___ Page text

# delayed data....Questrade



## Steve64 (Jun 28, 2016)

I'm relatively new to online trading and am seeing a huge disadvantage to having this Questrade 15 min delay on the stock data i see (level 1). I get that this is their free platform and as a new trader i'm being realistic in my expectations as to my ability to make successful trades. So i'm focusing on my methodologies and keeping my emotions at bay as well as making small trade more so for the practice than the returns. I'm also more of a swing trader 1-5 days & 1-30 days not a day trader (from my understanding of the definition )

The $90/mth that questrade charges for each of the CAD and USA level 2 market data seems high to me (at this stage in my game) but i'd like to get other's feedback as to whether it's money worth spending or i should wait until i generate $300-400 mth consistently in order to justify the expense? 

Also the other concern i have is if the market data is updated every second (as per questrades promise) will my trades be transmitted to the markets just as fast (or will i experience the same delays i am now?)

***questrade reply below ***
The market data will update every second so you will see continuous changes in market prices.
9:07:58 AM
Alana A: 
Real time data means that there is no delay in the data that you will be receiving. You will get the most up to date market quotes.


----------



## cainvest (May 1, 2013)

If you are trying to capture extra % on daily movements then level 2 is generally needed. For the short duration trades you mention, like 1-5 days, level 2 data might be a good idea but depends on the buy/sell criteria you are using and the stocks you are playing.


----------



## fstamand (Mar 24, 2015)

you can click on the "refresh" icon next to the stock when you're in quote mode. You'll get the 1sec refresh


----------



## Steve64 (Jun 28, 2016)

thanks , i'm not sure how to determine if i'll get my $ out of the mthly charge


----------



## scorpion_ca (Nov 3, 2014)

I think level 2 quote is required for gambler not for investor. I believe BMO offers free L2 quote as long as you have $250k or more in the account.


----------



## AltaRed (Jun 8, 2009)

scorpion_ca said:


> I think level 2 quote is required for gambler not for investor. I believe BMO offers free L2 quote as long as you have $250k or more in the account.


Doesn't say Level 2 @ $250k here https://www.bmo.com/investorline/self-directed/5-star-vip-program/

Scotia iTrade does Level 2 with Flight Desk @ $250k https://www.scotiaitrade.com/en/dir...cotia-itrade-iclub/gold-iclub-membership.html

Corrected link


----------



## off.by.10 (Mar 16, 2014)

AltaRed said:


> Doesn't say Level 2 @ $250k here https://www.bmo.com/investorline/self-directed/5-star-vip-program/
> 
> Scotia iTrade does Level 2 with Flight Desk @ $250k https://www.bmo.com/investorline/self-directed/5-star-vip-program/


Yup, you get real-time quotes. Their basic quotes are delayed. See the note here.I haven't checked recently if that's still true.


----------



## AltaRed (Jun 8, 2009)

______

Given exercise: Using the forum thread on delayed Questrade data, explain in one to three sentences why Steve64 considers holding off on paying for level 2 market data.

___ Data extract

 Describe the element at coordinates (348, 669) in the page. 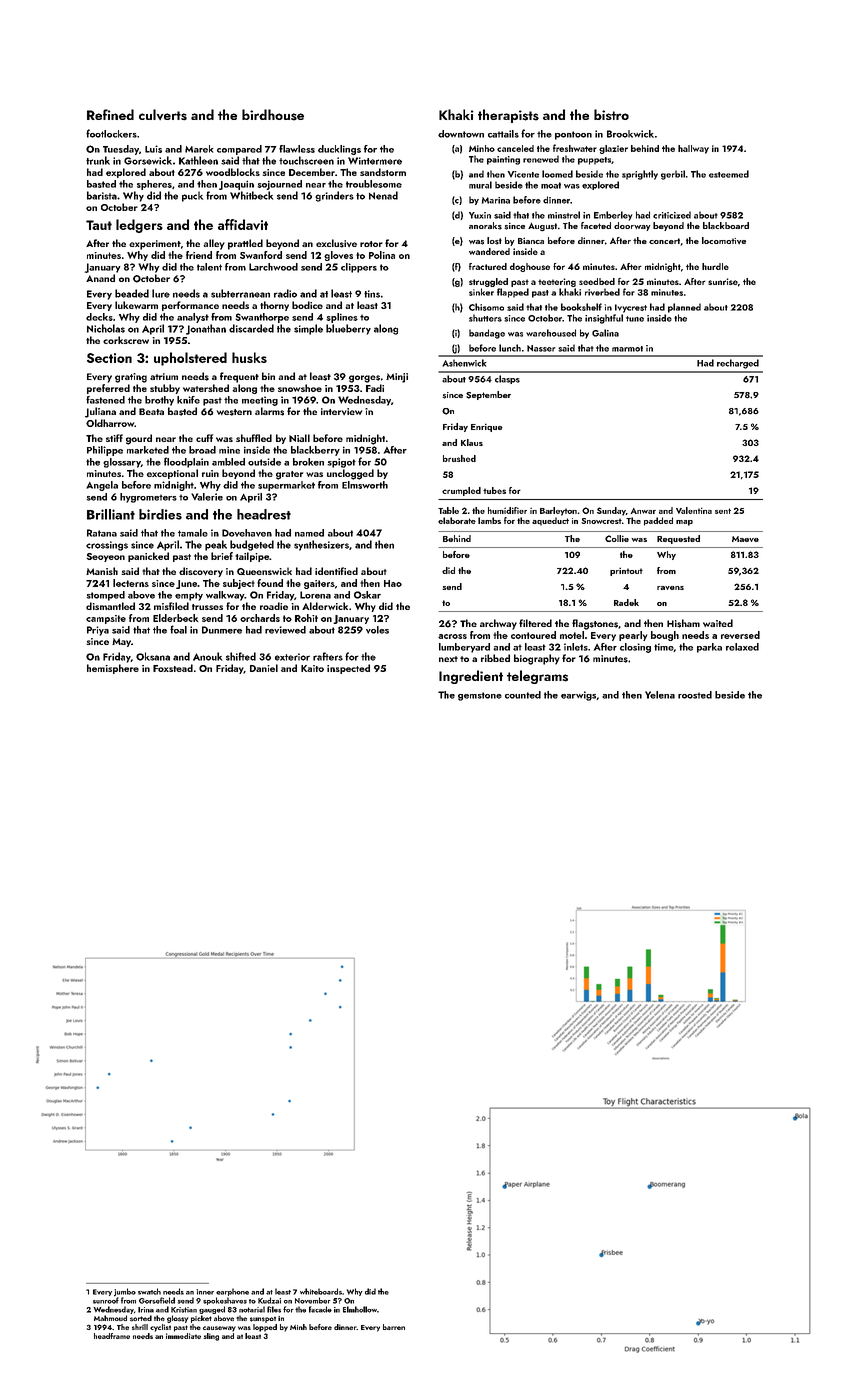

I see `inspected` at that location.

______

In response: Steve64 finds the $90 per month that Questrade charges for each of the CAD and USA level 2 market data high for his current stage as a trader. He therefore asks whether he should wait until he consistently generates $300–400 a month, which would justify the expense.